こんにちは。こんばんば。イメージマジック三浦です。

Artificial Intelligence 略して「AI」という用語が一般に出るようになって、久しくなりました。この「AI」の裏側では「ベクトル空間」の世界の中で決められた規則に則って、大量の足し算と掛け算が実行されています。

私が「ベクトル」という言葉を初めて聞いたのは高校の数学(2022年度の学習指導要領では数学C)でした。当時「ベクトル」の定義は違和感を感じる表現で、そこから「ベクトル空間」へ飛び出すのはハードルが高かったと感じていました。

今回は高校の「ベクトル」の定義に対して感じた違和感を見直すことで、「ベクトル空間」への足掛かりになるような話を書いてみます。

ベクトルとは

高校の数学で出てくる「ベクトル」は、「大きさと向きを持つ量」という定義で出てきます(厳密な表現の違いはあるかもしれません)。
図では右のように矢印(有向線分)で表現します。
「大きさ」は点Aと点Bを結ぶ線の長さを測ればいいので、【量】と考えやすいです。

一方で「向き」はしっくりきません。右から左に向いているのは分かりますが、どうにも数値では表現しづらいです。 数値で表現できない概念を【量】と定義することに、高校生の時は違和感を持っていました。

「向き」を数値化する

「向き」を【量】とする違和感を「そういうもの」とやり過ごしていたら、大学の時に「ベクトル空間」を扱う線形代数学で苦労することになりました。この違和感を放っていたら、「ベクトル空間」へ飛び出す時の足枷になりそうです。
そこで「向き」を数値で表す方法を考えてみます。そのために、先ほどの矢印をXY座標平面に書き写してみます。話を簡単にするため、点Aは原点、点Bは整数値の座標で表現できたことにします(図1)。
右の図では、点Aから点Bへ移動するにはX軸方向に-3、Y軸方向に2移動すればよいです。 ここで、ベクトルのうち線分のみに注目して、原点から点Bまでの距離、X軸から線分ABまでの回転角が測れます。実際にやってみましょう。
図1
原点から点Bまでの距離:点A(原点)と点Bを結ぶ線分の長さとすれば、三平方の定理により√13≒3.606 と分かります。
X軸から線分ABまでの回転角:点Aを起点として、反時計周りに線分ABまで回転した角度を測ると、約146.31度という値がでます。
図2

言いたかったこと

XY座標平面を導入することで、「原点から点Bまでの距離」と「X軸から線分ABまでの回転角」が測れるようになりました。2つの測定値をベクトルの「大きさ」と「向き」とすれば、ベクトルが持つ2つの量を数値で表現できます。

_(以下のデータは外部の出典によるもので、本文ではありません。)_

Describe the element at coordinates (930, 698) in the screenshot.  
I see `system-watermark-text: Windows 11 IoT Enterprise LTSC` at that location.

言い換えると、次の2つは同じ意味です。
  • XY座標の原点から点B(-3, 2)へ移動すること。
  • XY座標の原点を起点として、反時計周りに146.31°回転した方向へ、√13分の距離を移動すること。
    注意:原点を中心として回転するのは何週でもできますが、最終的に146.31°の位置で止まれば同じ方向です。ただし話を簡単にするため、回転角は0°~360°の間に限定して考えることを前提にします。
これで、高校当時抱いていた「向きは数値で表しづらい」という違和感に1つ答えを出せました。

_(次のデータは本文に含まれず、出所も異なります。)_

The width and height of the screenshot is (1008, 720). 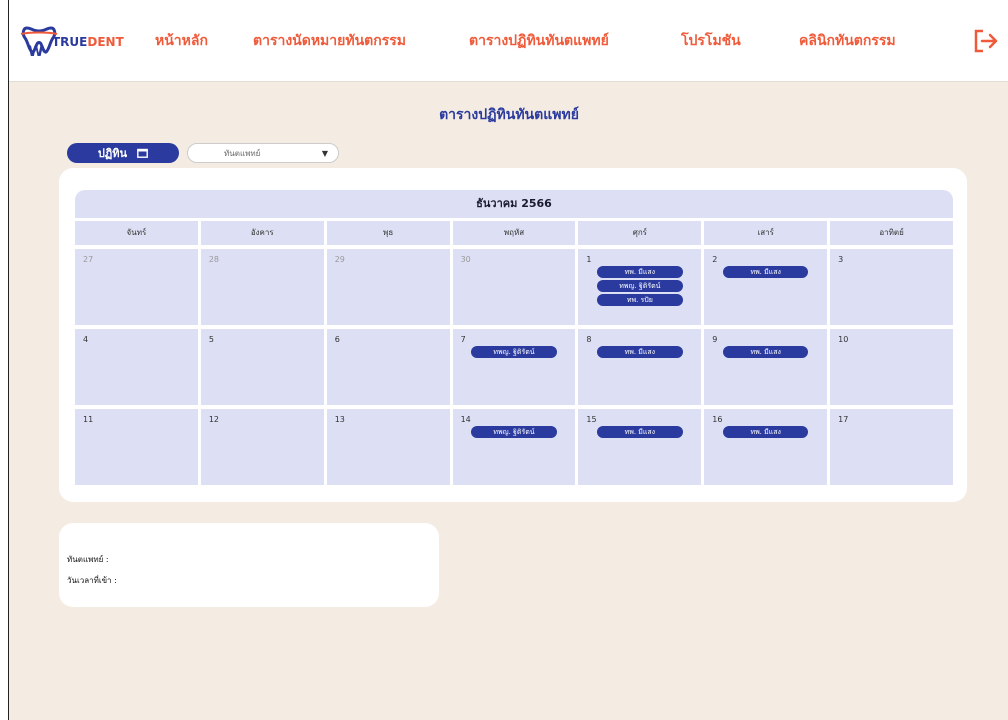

ちなみに、単にベクトルというだけでは位置は関係しませんが、片方の点を固定することでもう一方の点が決まります。そうすると、ベクトルが固定した点からの位置を表現できるようになり、「位置ベクトル」という考え方が出てきます。詳しい定義は、教科書や解説サイトに譲ります。

次の話

ベクトルをXY座標平面に置くことで、ベクトルの「大きさ」と「向き」を数値で表せること、XY座標表現に置き換えられることが分かりました。ここでXY座標表現を使うと、ベクトルの「計算」を数値の計算に持ち込みやすくなります。次回はベクトルの「計算」について触れてみます。